___ Record excerpts

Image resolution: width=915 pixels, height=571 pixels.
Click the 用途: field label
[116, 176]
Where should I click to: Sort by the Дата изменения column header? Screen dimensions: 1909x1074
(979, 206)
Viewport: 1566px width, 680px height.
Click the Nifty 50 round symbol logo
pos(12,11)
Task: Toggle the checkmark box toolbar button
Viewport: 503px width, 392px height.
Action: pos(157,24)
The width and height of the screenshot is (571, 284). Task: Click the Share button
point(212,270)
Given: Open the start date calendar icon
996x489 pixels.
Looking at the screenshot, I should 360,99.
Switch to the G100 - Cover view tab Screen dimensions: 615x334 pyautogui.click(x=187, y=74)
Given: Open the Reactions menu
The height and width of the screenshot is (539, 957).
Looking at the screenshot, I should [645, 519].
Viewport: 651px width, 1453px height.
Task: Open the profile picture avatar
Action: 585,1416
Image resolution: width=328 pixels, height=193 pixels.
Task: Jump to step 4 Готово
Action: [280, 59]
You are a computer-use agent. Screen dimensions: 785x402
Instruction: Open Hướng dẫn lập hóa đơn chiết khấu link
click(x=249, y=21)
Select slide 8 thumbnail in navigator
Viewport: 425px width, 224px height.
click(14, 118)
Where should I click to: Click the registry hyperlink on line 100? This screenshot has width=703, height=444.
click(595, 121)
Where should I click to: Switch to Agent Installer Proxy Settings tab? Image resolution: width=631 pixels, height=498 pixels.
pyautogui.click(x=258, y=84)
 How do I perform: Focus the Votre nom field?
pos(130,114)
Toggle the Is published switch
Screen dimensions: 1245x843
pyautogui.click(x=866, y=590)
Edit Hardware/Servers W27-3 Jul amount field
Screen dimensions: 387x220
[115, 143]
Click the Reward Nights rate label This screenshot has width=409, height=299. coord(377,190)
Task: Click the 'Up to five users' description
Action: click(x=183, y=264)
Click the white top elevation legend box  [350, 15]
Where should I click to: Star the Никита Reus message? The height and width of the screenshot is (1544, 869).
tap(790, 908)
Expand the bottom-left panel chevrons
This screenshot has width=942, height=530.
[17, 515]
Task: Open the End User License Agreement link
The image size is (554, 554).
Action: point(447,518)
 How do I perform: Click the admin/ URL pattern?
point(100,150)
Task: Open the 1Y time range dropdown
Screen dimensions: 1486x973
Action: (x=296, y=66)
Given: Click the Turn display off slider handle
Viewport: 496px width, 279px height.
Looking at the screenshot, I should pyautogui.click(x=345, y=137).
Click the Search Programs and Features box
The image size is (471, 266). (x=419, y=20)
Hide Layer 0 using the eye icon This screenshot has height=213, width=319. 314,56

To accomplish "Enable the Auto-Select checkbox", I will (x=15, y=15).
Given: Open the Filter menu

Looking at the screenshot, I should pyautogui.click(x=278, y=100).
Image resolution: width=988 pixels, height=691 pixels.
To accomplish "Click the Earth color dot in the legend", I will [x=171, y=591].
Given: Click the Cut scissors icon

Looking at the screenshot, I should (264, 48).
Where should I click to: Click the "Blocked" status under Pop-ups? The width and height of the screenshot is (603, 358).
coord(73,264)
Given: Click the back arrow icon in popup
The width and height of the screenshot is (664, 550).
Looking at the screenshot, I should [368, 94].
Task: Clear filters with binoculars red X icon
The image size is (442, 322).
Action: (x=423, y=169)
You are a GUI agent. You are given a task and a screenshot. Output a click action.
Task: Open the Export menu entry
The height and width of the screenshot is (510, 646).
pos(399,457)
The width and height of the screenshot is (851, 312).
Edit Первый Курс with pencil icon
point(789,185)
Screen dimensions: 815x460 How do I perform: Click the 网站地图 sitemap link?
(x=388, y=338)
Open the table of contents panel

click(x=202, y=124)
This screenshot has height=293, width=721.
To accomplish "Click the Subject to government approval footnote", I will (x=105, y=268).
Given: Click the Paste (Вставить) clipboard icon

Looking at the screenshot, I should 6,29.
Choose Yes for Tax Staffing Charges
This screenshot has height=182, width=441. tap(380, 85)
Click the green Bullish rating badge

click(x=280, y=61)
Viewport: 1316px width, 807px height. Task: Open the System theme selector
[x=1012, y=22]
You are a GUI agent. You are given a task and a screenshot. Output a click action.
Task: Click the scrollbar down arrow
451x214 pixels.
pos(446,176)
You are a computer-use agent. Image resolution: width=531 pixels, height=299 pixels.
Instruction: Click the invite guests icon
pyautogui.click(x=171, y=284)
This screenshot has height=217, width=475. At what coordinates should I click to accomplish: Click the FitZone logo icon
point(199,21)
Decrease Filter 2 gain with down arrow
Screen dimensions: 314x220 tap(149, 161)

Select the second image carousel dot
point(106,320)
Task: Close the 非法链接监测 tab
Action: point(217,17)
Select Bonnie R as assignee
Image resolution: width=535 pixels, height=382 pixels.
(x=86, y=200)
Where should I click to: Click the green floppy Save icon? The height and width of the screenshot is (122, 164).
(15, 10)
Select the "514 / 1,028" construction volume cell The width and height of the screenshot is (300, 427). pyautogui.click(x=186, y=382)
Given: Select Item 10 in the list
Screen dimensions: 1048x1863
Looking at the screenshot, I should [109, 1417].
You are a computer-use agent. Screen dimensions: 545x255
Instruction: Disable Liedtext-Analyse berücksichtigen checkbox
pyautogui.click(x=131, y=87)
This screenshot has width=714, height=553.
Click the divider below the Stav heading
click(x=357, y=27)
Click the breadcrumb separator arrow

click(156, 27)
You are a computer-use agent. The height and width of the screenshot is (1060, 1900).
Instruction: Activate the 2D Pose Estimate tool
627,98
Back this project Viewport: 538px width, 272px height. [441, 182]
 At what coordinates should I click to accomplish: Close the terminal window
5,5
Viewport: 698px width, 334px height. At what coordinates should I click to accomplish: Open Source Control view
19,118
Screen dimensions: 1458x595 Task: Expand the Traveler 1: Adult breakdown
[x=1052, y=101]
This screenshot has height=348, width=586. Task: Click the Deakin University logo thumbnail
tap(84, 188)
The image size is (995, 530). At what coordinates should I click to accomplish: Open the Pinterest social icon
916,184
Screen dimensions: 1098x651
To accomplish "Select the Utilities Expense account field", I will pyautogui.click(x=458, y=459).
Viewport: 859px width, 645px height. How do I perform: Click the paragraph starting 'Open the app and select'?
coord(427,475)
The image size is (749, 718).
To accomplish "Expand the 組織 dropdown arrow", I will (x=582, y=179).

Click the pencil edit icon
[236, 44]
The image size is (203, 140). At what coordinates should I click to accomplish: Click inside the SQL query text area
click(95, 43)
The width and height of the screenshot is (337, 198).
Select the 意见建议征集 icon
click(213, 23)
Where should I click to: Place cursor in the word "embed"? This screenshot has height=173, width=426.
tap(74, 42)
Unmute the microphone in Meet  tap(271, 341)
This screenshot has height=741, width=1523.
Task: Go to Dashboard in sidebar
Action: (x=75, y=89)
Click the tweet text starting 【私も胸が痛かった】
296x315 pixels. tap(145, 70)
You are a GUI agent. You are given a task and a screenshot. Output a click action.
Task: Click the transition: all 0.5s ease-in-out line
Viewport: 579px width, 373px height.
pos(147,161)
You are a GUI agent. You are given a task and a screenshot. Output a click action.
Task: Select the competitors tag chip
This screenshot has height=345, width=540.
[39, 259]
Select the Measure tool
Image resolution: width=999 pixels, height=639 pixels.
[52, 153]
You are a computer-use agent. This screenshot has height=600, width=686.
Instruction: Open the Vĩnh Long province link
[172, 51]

______

#### Your goal
Reproduce each line of the data without any change.

#### Answer for the task
Image resolution: width=915 pixels, height=571 pixels.
Click the 用途: field label
[116, 176]
Where should I click to: Sort by the Дата изменения column header? Screen dimensions: 1909x1074
(979, 206)
Viewport: 1566px width, 680px height.
Click the Nifty 50 round symbol logo
pos(12,11)
Task: Toggle the checkmark box toolbar button
Viewport: 503px width, 392px height.
Action: pos(157,24)
The width and height of the screenshot is (571, 284). Task: Click the Share button
point(212,270)
Given: Open the start date calendar icon
996x489 pixels.
Looking at the screenshot, I should 360,99.
Switch to the G100 - Cover view tab Screen dimensions: 615x334 pyautogui.click(x=187, y=74)
Given: Open the Reactions menu
The height and width of the screenshot is (539, 957).
Looking at the screenshot, I should [645, 519].
Viewport: 651px width, 1453px height.
Task: Open the profile picture avatar
Action: 585,1416
Image resolution: width=328 pixels, height=193 pixels.
Task: Jump to step 4 Готово
Action: [280, 59]
You are a computer-use agent. Screen dimensions: 785x402
Instruction: Open Hướng dẫn lập hóa đơn chiết khấu link
click(x=249, y=21)
Select slide 8 thumbnail in navigator
Viewport: 425px width, 224px height.
click(14, 118)
Where should I click to: Click the registry hyperlink on line 100? This screenshot has width=703, height=444.
click(595, 121)
Where should I click to: Switch to Agent Installer Proxy Settings tab? Image resolution: width=631 pixels, height=498 pixels.
pyautogui.click(x=258, y=84)
 How do I perform: Focus the Votre nom field?
pos(130,114)
Toggle the Is published switch
Screen dimensions: 1245x843
pyautogui.click(x=866, y=590)
Edit Hardware/Servers W27-3 Jul amount field
Screen dimensions: 387x220
[115, 143]
Click the Reward Nights rate label This screenshot has width=409, height=299. coord(377,190)
Task: Click the 'Up to five users' description
Action: click(x=183, y=264)
Click the white top elevation legend box  [350, 15]
Where should I click to: Star the Никита Reus message? The height and width of the screenshot is (1544, 869).
tap(790, 908)
Expand the bottom-left panel chevrons
This screenshot has width=942, height=530.
[17, 515]
Task: Open the End User License Agreement link
The image size is (554, 554).
Action: point(447,518)
 How do I perform: Click the admin/ URL pattern?
point(100,150)
Task: Open the 1Y time range dropdown
Screen dimensions: 1486x973
Action: (x=296, y=66)
Given: Click the Turn display off slider handle
Viewport: 496px width, 279px height.
Looking at the screenshot, I should pyautogui.click(x=345, y=137).
Click the Search Programs and Features box
The image size is (471, 266). (x=419, y=20)
Hide Layer 0 using the eye icon This screenshot has height=213, width=319. 314,56

To accomplish "Enable the Auto-Select checkbox", I will (x=15, y=15).
Given: Open the Filter menu

Looking at the screenshot, I should pyautogui.click(x=278, y=100).
Image resolution: width=988 pixels, height=691 pixels.
To accomplish "Click the Earth color dot in the legend", I will [x=171, y=591].
Given: Click the Cut scissors icon

Looking at the screenshot, I should (264, 48).
Where should I click to: Click the "Blocked" status under Pop-ups? The width and height of the screenshot is (603, 358).
coord(73,264)
Given: Click the back arrow icon in popup
The width and height of the screenshot is (664, 550).
Looking at the screenshot, I should [368, 94].
Task: Clear filters with binoculars red X icon
The image size is (442, 322).
Action: (x=423, y=169)
You are a GUI agent. You are given a task and a screenshot. Output a click action.
Task: Open the Export menu entry
The height and width of the screenshot is (510, 646).
pos(399,457)
The width and height of the screenshot is (851, 312).
Edit Первый Курс with pencil icon
point(789,185)
Screen dimensions: 815x460 How do I perform: Click the 网站地图 sitemap link?
(x=388, y=338)
Open the table of contents panel

click(x=202, y=124)
This screenshot has height=293, width=721.
To accomplish "Click the Subject to government approval footnote", I will (x=105, y=268).
Given: Click the Paste (Вставить) clipboard icon

Looking at the screenshot, I should 6,29.
Choose Yes for Tax Staffing Charges
This screenshot has height=182, width=441. tap(380, 85)
Click the green Bullish rating badge

click(x=280, y=61)
Viewport: 1316px width, 807px height. Task: Open the System theme selector
[x=1012, y=22]
You are a GUI agent. You are given a task and a screenshot. Output a click action.
Task: Click the scrollbar down arrow
451x214 pixels.
pos(446,176)
You are a computer-use agent. Image resolution: width=531 pixels, height=299 pixels.
Instruction: Click the invite guests icon
pyautogui.click(x=171, y=284)
This screenshot has height=217, width=475. At what coordinates should I click to accomplish: Click the FitZone logo icon
point(199,21)
Decrease Filter 2 gain with down arrow
Screen dimensions: 314x220 tap(149, 161)

Select the second image carousel dot
point(106,320)
Task: Close the 非法链接监测 tab
Action: point(217,17)
Select Bonnie R as assignee
Image resolution: width=535 pixels, height=382 pixels.
(x=86, y=200)
Where should I click to: Click the green floppy Save icon? The height and width of the screenshot is (122, 164).
(15, 10)
Select the "514 / 1,028" construction volume cell The width and height of the screenshot is (300, 427). pyautogui.click(x=186, y=382)
Given: Select Item 10 in the list
Screen dimensions: 1048x1863
Looking at the screenshot, I should [109, 1417].
You are a computer-use agent. Screen dimensions: 545x255
Instruction: Disable Liedtext-Analyse berücksichtigen checkbox
pyautogui.click(x=131, y=87)
This screenshot has width=714, height=553.
Click the divider below the Stav heading
click(x=357, y=27)
Click the breadcrumb separator arrow

click(156, 27)
You are a computer-use agent. The height and width of the screenshot is (1060, 1900).
Instruction: Activate the 2D Pose Estimate tool
627,98
Back this project Viewport: 538px width, 272px height. [441, 182]
 At what coordinates should I click to accomplish: Close the terminal window
5,5
Viewport: 698px width, 334px height. At what coordinates should I click to accomplish: Open Source Control view
19,118
Screen dimensions: 1458x595 Task: Expand the Traveler 1: Adult breakdown
[x=1052, y=101]
This screenshot has height=348, width=586. Task: Click the Deakin University logo thumbnail
tap(84, 188)
The image size is (995, 530). At what coordinates should I click to accomplish: Open the Pinterest social icon
916,184
Screen dimensions: 1098x651
To accomplish "Select the Utilities Expense account field", I will pyautogui.click(x=458, y=459).
Viewport: 859px width, 645px height. How do I perform: Click the paragraph starting 'Open the app and select'?
coord(427,475)
The image size is (749, 718).
To accomplish "Expand the 組織 dropdown arrow", I will (x=582, y=179).

Click the pencil edit icon
[236, 44]
The image size is (203, 140). At what coordinates should I click to accomplish: Click inside the SQL query text area
click(95, 43)
The width and height of the screenshot is (337, 198).
Select the 意见建议征集 icon
click(213, 23)
Where should I click to: Place cursor in the word "embed"? This screenshot has height=173, width=426.
tap(74, 42)
Unmute the microphone in Meet  tap(271, 341)
This screenshot has height=741, width=1523.
Task: Go to Dashboard in sidebar
Action: (x=75, y=89)
Click the tweet text starting 【私も胸が痛かった】
296x315 pixels. tap(145, 70)
You are a GUI agent. You are given a task and a screenshot. Output a click action.
Task: Click the transition: all 0.5s ease-in-out line
Viewport: 579px width, 373px height.
pos(147,161)
You are a GUI agent. You are given a task and a screenshot. Output a click action.
Task: Select the competitors tag chip
This screenshot has height=345, width=540.
[39, 259]
Select the Measure tool
Image resolution: width=999 pixels, height=639 pixels.
[52, 153]
You are a computer-use agent. This screenshot has height=600, width=686.
Instruction: Open the Vĩnh Long province link
[172, 51]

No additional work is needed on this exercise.